Raffaella Campolongo et Melissa Lombardi, fondatrices du Collettivo Clara, expliquent pourquoi cette class action est cruciale :

  • Un accompagnement psychologique et juridique est indispensable : seules 20 % des victimes obtiennent une réponse satisfaisante du système judiciaire.
  • Le collectif propose des entretiens gratuits avec des avocates et des psychologues pour évaluer chaque situation et guider les victimes pas à pas.
  • Une véritable campagne de sensibilisation doit naître autour du droit au respect de l’image et du consentement en ligne.
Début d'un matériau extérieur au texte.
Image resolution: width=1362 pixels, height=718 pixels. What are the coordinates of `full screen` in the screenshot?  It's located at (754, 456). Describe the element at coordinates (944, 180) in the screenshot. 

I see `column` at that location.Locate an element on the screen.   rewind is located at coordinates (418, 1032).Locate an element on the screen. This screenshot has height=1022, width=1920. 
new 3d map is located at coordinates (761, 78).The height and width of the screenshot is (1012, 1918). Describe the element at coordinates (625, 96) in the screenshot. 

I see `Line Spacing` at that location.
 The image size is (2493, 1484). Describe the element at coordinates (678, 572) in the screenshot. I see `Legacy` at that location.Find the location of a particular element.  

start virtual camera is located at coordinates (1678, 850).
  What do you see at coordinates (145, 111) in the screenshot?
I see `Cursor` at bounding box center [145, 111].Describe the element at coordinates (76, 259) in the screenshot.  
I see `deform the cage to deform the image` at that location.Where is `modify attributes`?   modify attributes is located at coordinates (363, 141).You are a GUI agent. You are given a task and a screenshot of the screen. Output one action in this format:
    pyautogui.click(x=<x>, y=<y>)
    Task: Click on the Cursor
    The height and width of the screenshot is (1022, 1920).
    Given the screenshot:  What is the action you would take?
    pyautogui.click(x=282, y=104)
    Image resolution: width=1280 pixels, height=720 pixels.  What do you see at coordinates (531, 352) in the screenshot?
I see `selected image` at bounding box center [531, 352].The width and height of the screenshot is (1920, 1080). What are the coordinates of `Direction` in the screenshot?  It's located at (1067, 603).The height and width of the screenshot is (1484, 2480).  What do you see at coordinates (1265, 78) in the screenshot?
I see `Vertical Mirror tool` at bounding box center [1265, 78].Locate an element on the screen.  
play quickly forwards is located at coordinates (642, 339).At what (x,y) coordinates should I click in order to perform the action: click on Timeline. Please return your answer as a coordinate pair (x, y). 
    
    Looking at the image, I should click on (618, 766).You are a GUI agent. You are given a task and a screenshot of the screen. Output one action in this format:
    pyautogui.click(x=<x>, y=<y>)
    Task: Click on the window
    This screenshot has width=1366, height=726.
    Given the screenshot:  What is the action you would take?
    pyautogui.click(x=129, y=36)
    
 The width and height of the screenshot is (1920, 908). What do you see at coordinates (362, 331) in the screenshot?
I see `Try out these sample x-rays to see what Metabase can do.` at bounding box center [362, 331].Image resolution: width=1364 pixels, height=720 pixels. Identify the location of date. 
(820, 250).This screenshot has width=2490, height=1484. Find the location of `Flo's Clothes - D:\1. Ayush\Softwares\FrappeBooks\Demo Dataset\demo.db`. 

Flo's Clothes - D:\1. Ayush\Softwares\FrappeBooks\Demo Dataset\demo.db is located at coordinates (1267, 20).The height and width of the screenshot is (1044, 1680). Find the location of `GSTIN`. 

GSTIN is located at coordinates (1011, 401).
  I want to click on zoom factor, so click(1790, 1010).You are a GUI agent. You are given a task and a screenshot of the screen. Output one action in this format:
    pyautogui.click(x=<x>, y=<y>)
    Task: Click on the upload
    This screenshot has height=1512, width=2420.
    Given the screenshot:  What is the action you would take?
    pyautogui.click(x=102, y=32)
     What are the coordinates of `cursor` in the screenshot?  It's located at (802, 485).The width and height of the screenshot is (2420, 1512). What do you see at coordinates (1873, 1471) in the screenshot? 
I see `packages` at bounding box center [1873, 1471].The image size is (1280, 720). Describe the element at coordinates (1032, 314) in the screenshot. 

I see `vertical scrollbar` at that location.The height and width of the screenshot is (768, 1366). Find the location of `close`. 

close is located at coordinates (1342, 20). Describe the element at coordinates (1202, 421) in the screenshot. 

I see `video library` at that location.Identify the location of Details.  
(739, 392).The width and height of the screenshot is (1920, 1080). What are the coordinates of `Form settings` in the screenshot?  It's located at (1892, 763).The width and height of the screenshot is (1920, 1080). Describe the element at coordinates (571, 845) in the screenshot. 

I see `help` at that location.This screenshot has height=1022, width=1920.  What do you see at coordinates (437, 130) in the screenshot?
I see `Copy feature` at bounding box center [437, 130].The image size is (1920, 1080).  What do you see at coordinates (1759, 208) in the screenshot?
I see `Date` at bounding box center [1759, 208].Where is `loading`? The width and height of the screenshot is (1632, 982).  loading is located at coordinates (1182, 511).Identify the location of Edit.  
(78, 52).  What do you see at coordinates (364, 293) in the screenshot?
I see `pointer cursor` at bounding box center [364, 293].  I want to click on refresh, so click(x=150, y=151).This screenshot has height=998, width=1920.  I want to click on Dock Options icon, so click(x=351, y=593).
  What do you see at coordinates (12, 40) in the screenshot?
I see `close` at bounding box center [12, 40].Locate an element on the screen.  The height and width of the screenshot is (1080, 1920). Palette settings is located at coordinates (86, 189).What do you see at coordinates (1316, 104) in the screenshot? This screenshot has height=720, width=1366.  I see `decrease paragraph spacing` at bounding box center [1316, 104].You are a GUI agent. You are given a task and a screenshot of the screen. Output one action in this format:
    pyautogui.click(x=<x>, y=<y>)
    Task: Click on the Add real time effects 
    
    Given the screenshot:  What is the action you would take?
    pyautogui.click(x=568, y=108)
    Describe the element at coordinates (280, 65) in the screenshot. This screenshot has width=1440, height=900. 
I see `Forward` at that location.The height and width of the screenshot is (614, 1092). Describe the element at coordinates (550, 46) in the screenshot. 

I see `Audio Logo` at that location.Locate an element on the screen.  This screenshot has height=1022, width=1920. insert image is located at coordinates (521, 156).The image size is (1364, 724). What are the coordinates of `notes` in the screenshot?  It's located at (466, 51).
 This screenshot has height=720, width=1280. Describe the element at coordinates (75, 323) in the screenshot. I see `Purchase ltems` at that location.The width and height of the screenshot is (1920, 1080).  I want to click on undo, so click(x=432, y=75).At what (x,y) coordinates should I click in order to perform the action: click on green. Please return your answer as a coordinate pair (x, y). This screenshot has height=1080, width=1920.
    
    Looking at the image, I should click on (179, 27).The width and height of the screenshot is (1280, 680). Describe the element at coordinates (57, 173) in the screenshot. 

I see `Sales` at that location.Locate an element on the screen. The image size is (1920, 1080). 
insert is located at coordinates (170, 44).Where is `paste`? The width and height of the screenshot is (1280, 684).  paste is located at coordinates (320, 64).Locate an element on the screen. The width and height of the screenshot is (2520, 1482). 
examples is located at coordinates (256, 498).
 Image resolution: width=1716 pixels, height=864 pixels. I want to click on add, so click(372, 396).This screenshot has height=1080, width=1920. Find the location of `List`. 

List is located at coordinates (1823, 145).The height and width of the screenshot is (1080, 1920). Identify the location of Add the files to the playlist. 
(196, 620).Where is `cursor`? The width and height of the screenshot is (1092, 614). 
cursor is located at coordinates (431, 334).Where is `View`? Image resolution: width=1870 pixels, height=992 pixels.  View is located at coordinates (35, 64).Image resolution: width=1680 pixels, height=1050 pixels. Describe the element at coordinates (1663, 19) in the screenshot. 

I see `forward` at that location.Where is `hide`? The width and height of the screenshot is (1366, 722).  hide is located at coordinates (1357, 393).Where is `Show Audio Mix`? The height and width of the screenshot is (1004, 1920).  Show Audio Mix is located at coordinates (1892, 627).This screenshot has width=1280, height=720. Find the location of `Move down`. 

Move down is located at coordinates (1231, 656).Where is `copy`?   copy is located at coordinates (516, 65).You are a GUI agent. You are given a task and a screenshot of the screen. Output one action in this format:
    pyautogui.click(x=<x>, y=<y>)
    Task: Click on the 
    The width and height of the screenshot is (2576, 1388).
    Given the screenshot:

Les failles de la loi actuelle

En 2019, la loi italienne a introduit un délit de « revenge porn » (article 612-ter du Code pénal), mais plusieurs limites persistent :

  • Une définition juridique trop étroite, qui ne couvre pas toujours la diffusion massive ou anonyme.
  • Des procédures longues et coûteuses, décourageant de nombreuses plaintes.
  • L’absence d’obligation claire pour les plateformes de retirer rapidement les contenus illégaux.

Pour Campolongo, « il faut reconnaître le stupr o numérique comme un crime grave, avec des sanctions dissuasives pour les hébergeurs et les auteurs ».

Vers un « MeToo digital » ? Les pistes de réflexion

Le Collettivo Clara propose plusieurs axes de réforme :

  • Imposer aux plateformes un retrait sous 24 h de tout contenu signalé comme non consenti, sous peine d’amende.
  • Introduire un droit à l’effacement automatique pour les victimes, à l’image du « droit à l’oubli » du RGPD.
  • Créer un fonds d’indemnisation national pour soutenir les victimes et financer les actions de prévention dans les écoles et universités.
  • Lancer un programme de formation obligatoire sur le respect de la vie privée et du consentement dans les cursus scolaires.

Comment agir en tant que victime ou témoin

Si vous découvrez que vos images ont été diffusées sans accord :

  • Capturez immédiatement les pages concernées, en notant URL et horodatage.
  • Contactez une association ou un cabinet d’avocat spécialisé pour évaluer les démarches possibles.
  • Signalez le contenu aux plateformes via leurs outils de signalement (Facebook, services d’hébergement, moteurs de recherche).
  • Adressez une plainte formelle aux autorités judiciaires pour acte de « revenge porn » et violation de vie privée.
  • Rejoignez des collectifs de soutien pour rompre l’isolement et partager votre expérience.

L’importance de la mobilisation citoyenne

L’affaire « Mia Moglie » et Phica a mis en lumière un phénomène global : la diffusion non consensuelle d’images intimes touche plusieurs millions de personnes chaque année. En Italie, la class action en cours pourrait faire jurisprudence et encourager :

  • La reconnaissance du crime de stupr o numérique comme priorité nationale de lutte contre les violences de genre.
  • Le renforcement de la collaboration entre ONG, pouvoirs publics et entreprises digitales pour prévenir les dérives.
  • Une prise de conscience collective sur la responsabilité de chacun, qu’il soit auteur, modérateur ou simple consommateur de contenus.

Cette vague de protestation pourrait bien initier un « MeToo digital » européen, où le respect du consentement devient le nouveau standard social.